[EXCERPTED PASSAGE]
****************************************
Virtualization in IT generally refers to the concept of having two or more instances of a system component or function such as operating system, network services, control plane, or applications. Typically, these instances are represented in a logical virtualized manner instead of being physical.

Virtualization can generally be classified into two primary models:

  • Many to one: In this model, multiple physical resources appear as a single logical unit. The classical example of many-to-one virtualization is the switch clustering concept discussed earlier. Also, firewall clustering, and FHRP with a single virtual IP (VIP) that front ends a pair of physical upstream network nodes (switches or routers) can be considered as other examples of the many-to-one virtualization model.
  • One to many: In this model, a single physical resource can appear as many logical units, such as virtualizing an x86 server, where the software (hypervisor) hosts multiple virtual machines (VMs) to run on the same physical server. The concept of network function virtualization (NFV) can also be considered as a one-to-many system virtualization model.

Drivers to Consider Network Virtualization

To meet the current expectations of business and IT leaders, a more responsive IT infrastructure is required. Therefore, network infrastructures need to move from the classical architecture (that is, based on providing basic interconnectivity between different siloed departments within the enterprise network) into a more flexible, resilient, and adaptive architecture that can support and accelerate business initiatives and remove inefficiencies. The IT and the network infrastructure will become like a service delivery business unit that can quickly adopt and deliver services. In other words, it will become a “business enabler.” This is why network virtualization is considered one of the primary principles that enables IT infrastructures to become more dynamic and responsive to the new and the rapidly changing requirements of today’s enterprises.

The following are the primary drivers of modern enterprise networks, which can motivate enterprise businesses to adopt the concept of network virtualization:

  • Cost efficiency and design flexibility: Network virtualization provides a level of abstraction from the physical network infrastructure that can offer cost-effective network designs along with a higher degree of design flexibility, where multiple logical networks can be provisioned over one common physical infrastructure. This ultimately will lead to lower capex because of the reduction in device complexity and number of devices. Similarly, it will open lower because the operations team will have fewer devices to manage.
****************************************
[GIVEN INFORMATION]
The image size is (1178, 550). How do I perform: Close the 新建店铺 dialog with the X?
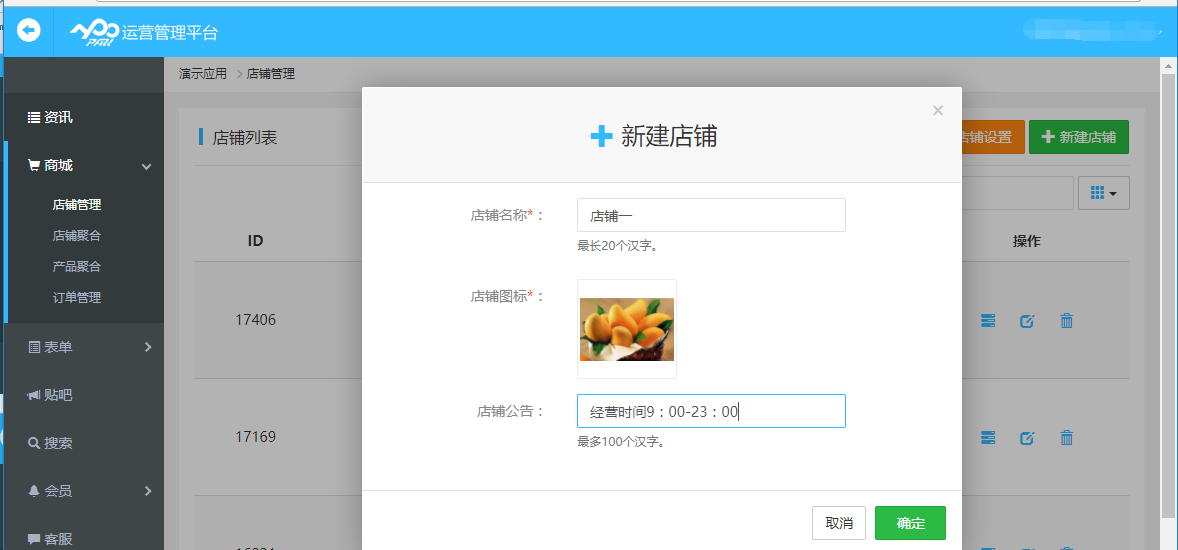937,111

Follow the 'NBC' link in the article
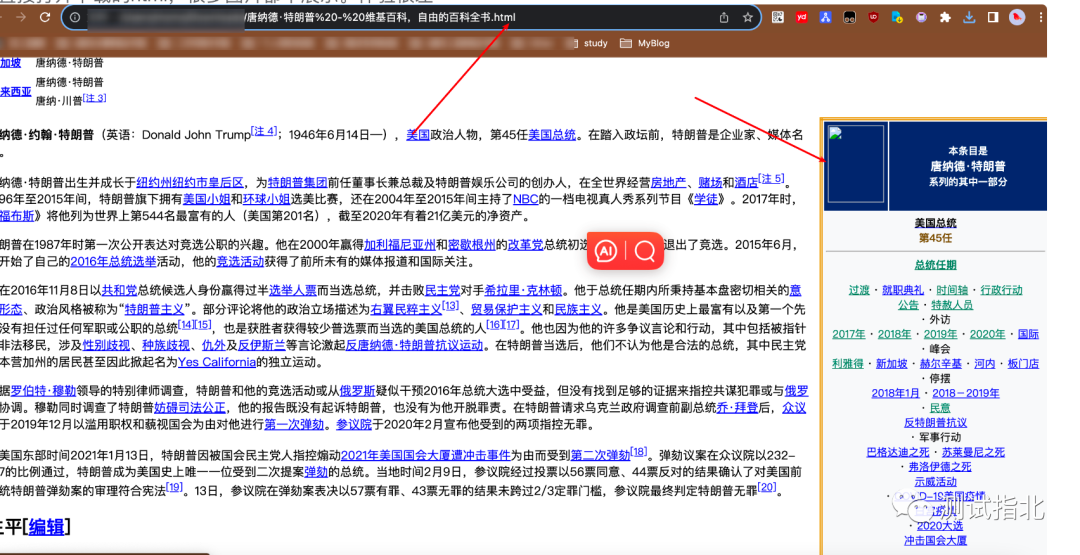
****************************************
[THINGS TO DO]
1. In the network virtualization passage, what software hosts multiple virtual machines on one physical x86 server?
2. Please carry the network virtualization passage forward from its final sentence and write the next part.

[TASK-BY-TASK ANSWERS]
1. The hypervisor.

2.
  • Support a simplified and flexible integrated security: Network virtualization also promotes flexible security designs by allowing the use of separate security policies per logical or vitalized entity, where users’ groups and services can be logically separated.
  • Design and operational simplicity: Network virtualization simplifies the design and provision of path and traffic isolation per application, group, service, and various other logical instances that require end-to-end path isolation.

This section covers the primary network virtualization technologies and techniques that you can use to serve different requirements by highlighting the pros and cons of each technology and design approach. This can help network designers (CCDE candidates) to select the best suitable design after identifying and evaluating the different design requirements (business and functional requirements). This section primarily focuses on network virtualization over the enterprise campus network. Chapter 4, “Enterprise Edge Architecture Design,” expands on this topic to cover network virtualization design options and considerations over the WAN.

Network Virtualization Design Elements

As illustrated in Figure 3-9, the main elements in an end-to end network virtualization design are as follows:

  • Edge control: This element represents the network access point. Typically, it is a host or end-user access (wired, wireless, or virtual private network [VPN]) to the network where the identification (authentication) for physical to logical network mapping can occur. For example, a contracting employee might be assigned to VLAN X, whereas internal staff is assigned to VLAN Y.
  • Transport virtualization: This element represents the transport path that will carry different virtualized networks over one common physical infrastructure, such as an overlay technology like a generic routing encapsulation (GRE) tunnel. The terms path isolation and path separation are commonly used to refer to transport virtualization. Therefore, these terms are used interchangeably throughout this book.
  • Services virtualization: This element represents the extension of the network virtualization concept to the services edge, which can be shared services among different logically isolated groups, such as an Internet link or a file server located in the data center that must be accessed by only one logical group (business unit).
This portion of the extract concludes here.